Plus précisément, « un droit positif d’usage hors de tout contexte commercial » serait instauré, en contrepartie d’une somme prélevée sur les abonnements Internet. La fondation estime d’ailleurs que cette contribution pourrait représenter « de deux à sept euros par mois ». Au final, cela rapporterait « entre un et demi et deux milliards d’euros de droits à répartir entre les créateurs », lesquels seraient redistribués plus équitablement grâce à de nouveaux outils de mesure. Pour ce faire, la fondation estime qu’il faudrait prendre en compte de nouvelles sources de diffusion, et faire un effort particulier s'agissant des flux liés aux oeuvres numériques. La Hadopi aurait ainsi la charge de cette mission, et serait dès lors transformée « en un instrument de mesure du téléchargement ».

Pour la fondation, l’avantage est double : cette licence globale européenne permettrait de « conserver le droit actuel là où il est applicable et pleinement légitime, c’est-à-dire dans l’usage commercial et professionnel, et de lui donner une autre forme là où son application n’est plus réaliste et peut nuire même au développement de la diversité culturelle ».

Des propositions et un avertissement à l'égard du nouveau Gouvernement

Pour revenir sur la décennie « perdue » de la droite, la note formule plusieurs propositions à l’égard des socialistes fraîchement arrivés au pouvoir, et plus particulièrement en direction de la nouvelle ministre de la Culture et de la Communication, Aurélie Filippetti. Comme évoqué précédemment, la fondation entend tout d’abord transformer la Hadopi en un outil de mesure des téléchargements, lequel permettrait de mettre en place « une méthode incontestable et incontestée de mesure des usages marchands et non marchands ».

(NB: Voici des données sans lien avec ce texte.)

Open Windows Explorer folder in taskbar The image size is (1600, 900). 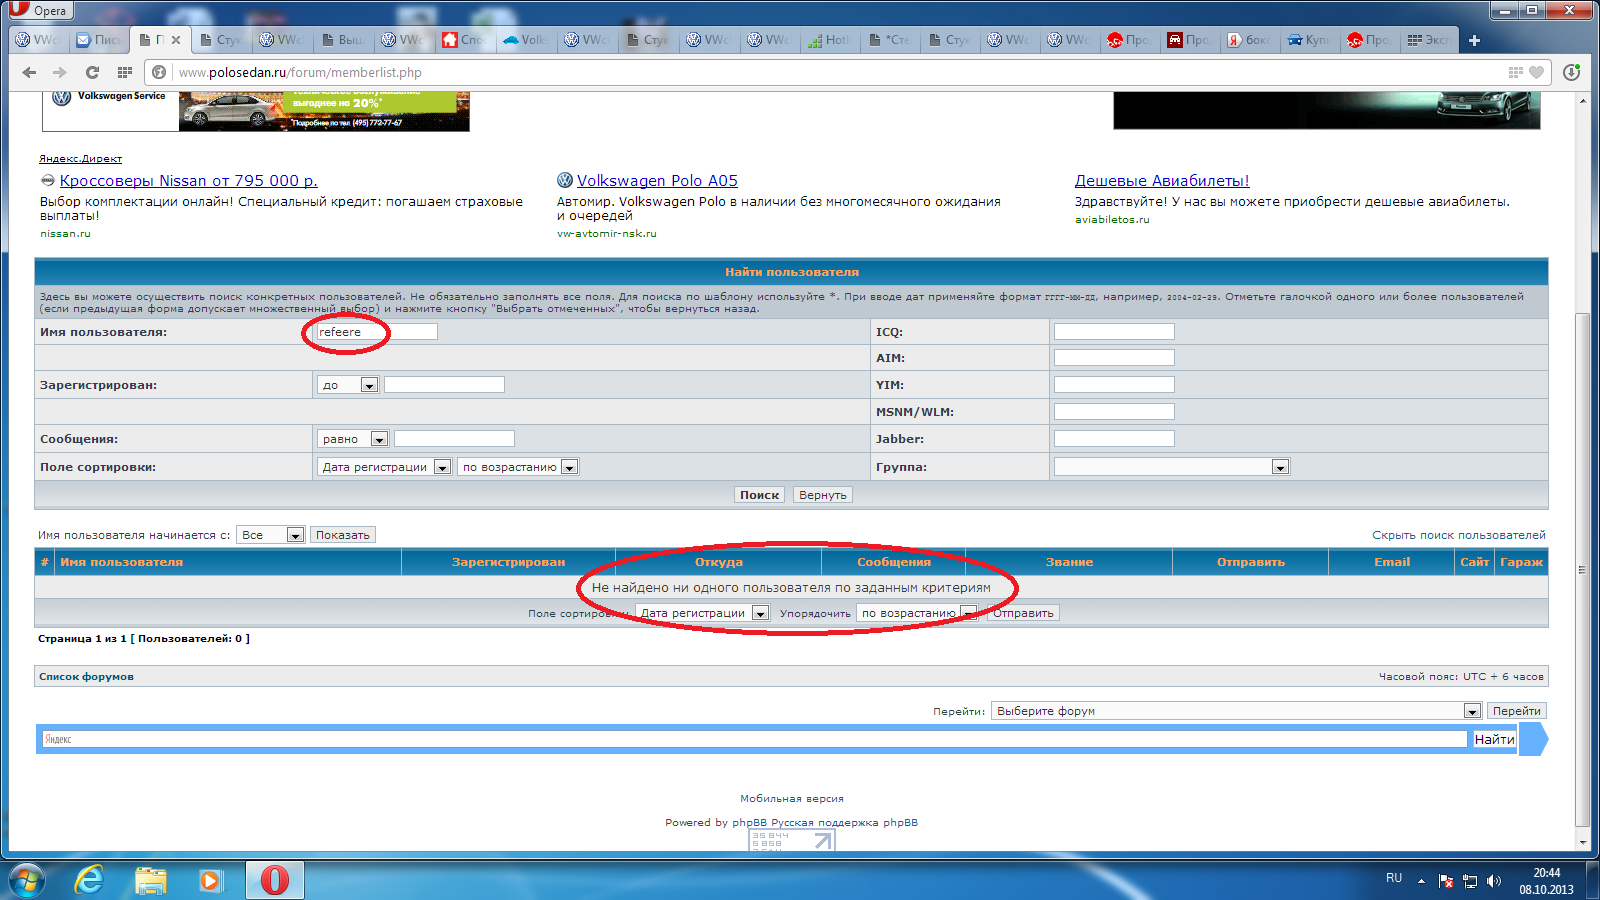point(151,880)
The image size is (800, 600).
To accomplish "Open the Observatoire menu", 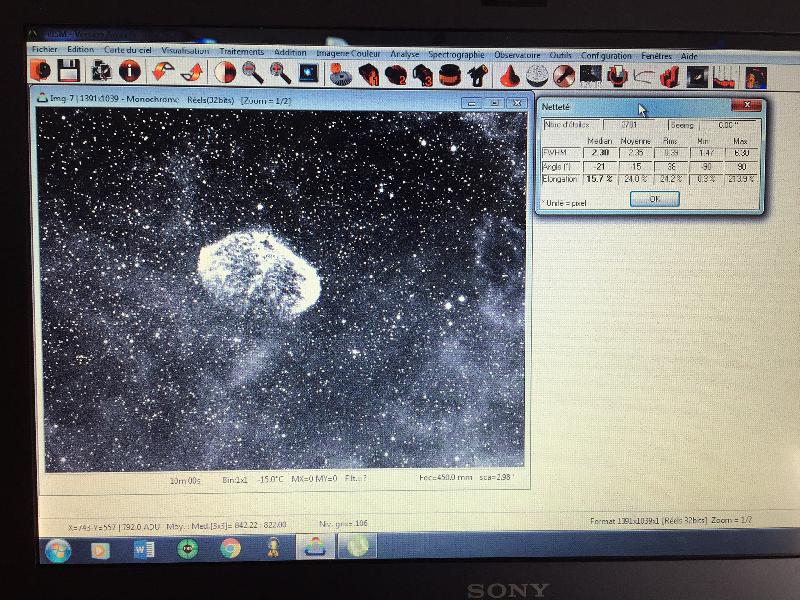I will point(517,55).

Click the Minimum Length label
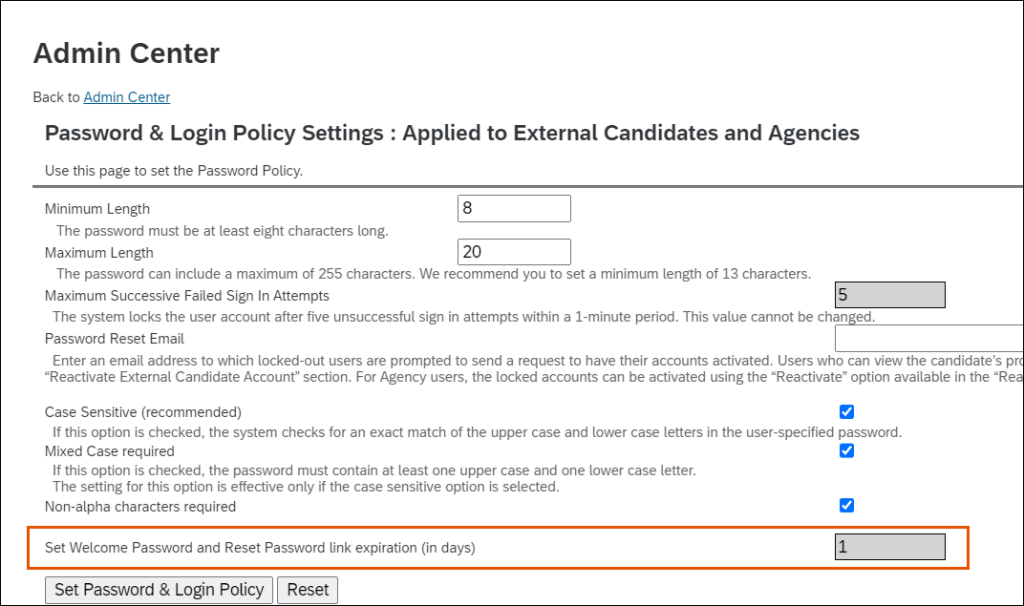coord(97,209)
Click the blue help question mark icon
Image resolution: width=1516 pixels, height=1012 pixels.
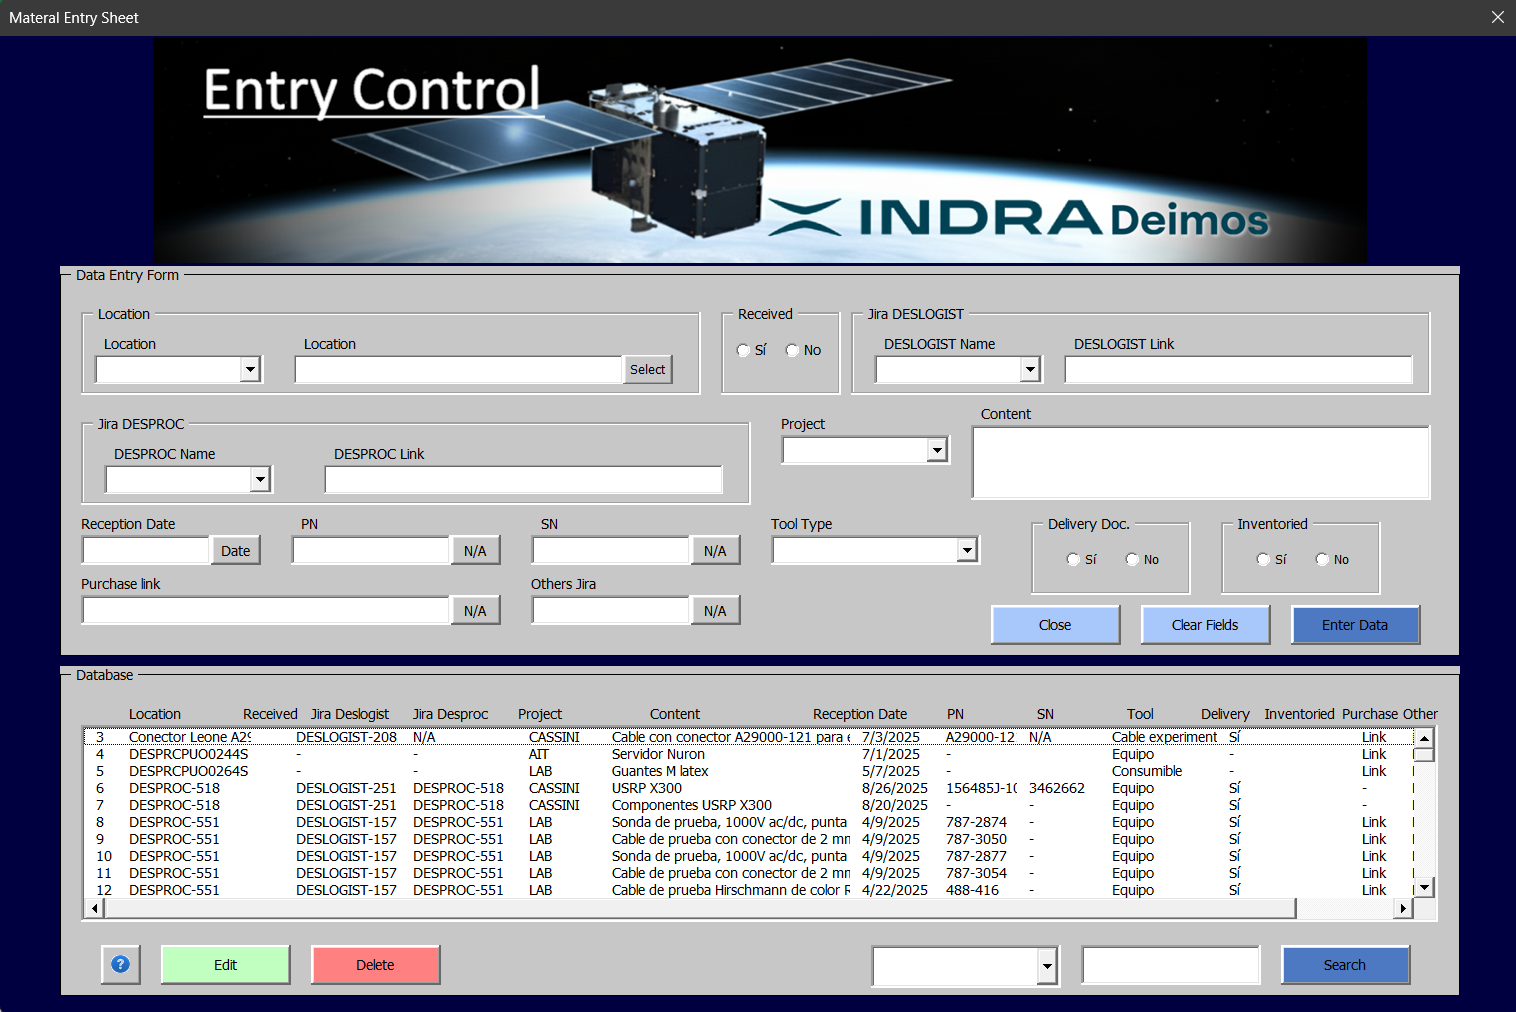tap(120, 964)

La fondation estime d'autre part qu’il est indispensable d’opérer une distinction sur le plan juridique entre les échanges commerciaux et les échanges privés. « Le prochain modèle de régulation des biens culturels numériques devra sans doute refonder la distinction entre les usages commerciaux et les usages privés pour permettre, par exemple, des modalités de régulation différentes selon les usages : contrôle strict du droit d’auteur perçu proportionné aux usages dans la sphère marchande et, à l’inverse, un droit d’auteur échappant en partie au nombre de copies dans la sphère non marchande ».

La note déplore enfin que le numérique soit partagé entre différents départements du ministère de la Culture. « Dispersée entre les trois directions générales et le secrétariat général, la politique du numérique n’est pas véritablement coordonnée, ni dans ses objectifs, ni dans ses moyens ; il n’y a donc pas de politique du numérique ». Un avertissement relativement cinglant à l’égard du nouveau pouvoir en place, qui aurait donc attaqué sur un mauvais pied. Pour la Fondation Jean Jaurès, la définition des grands axes politiques et la coordination des dispositifs existants en matière de numérique doivent clairement et sans ambiguïté être menés par le ministère de la Culture et de la Communication. 

La note et sa synthèse sont disponibles en ligne depuis le site de la Fondation Jean Jaurès : "L’économie numérique des biens culturels : la droite, la gauche et la licence globale".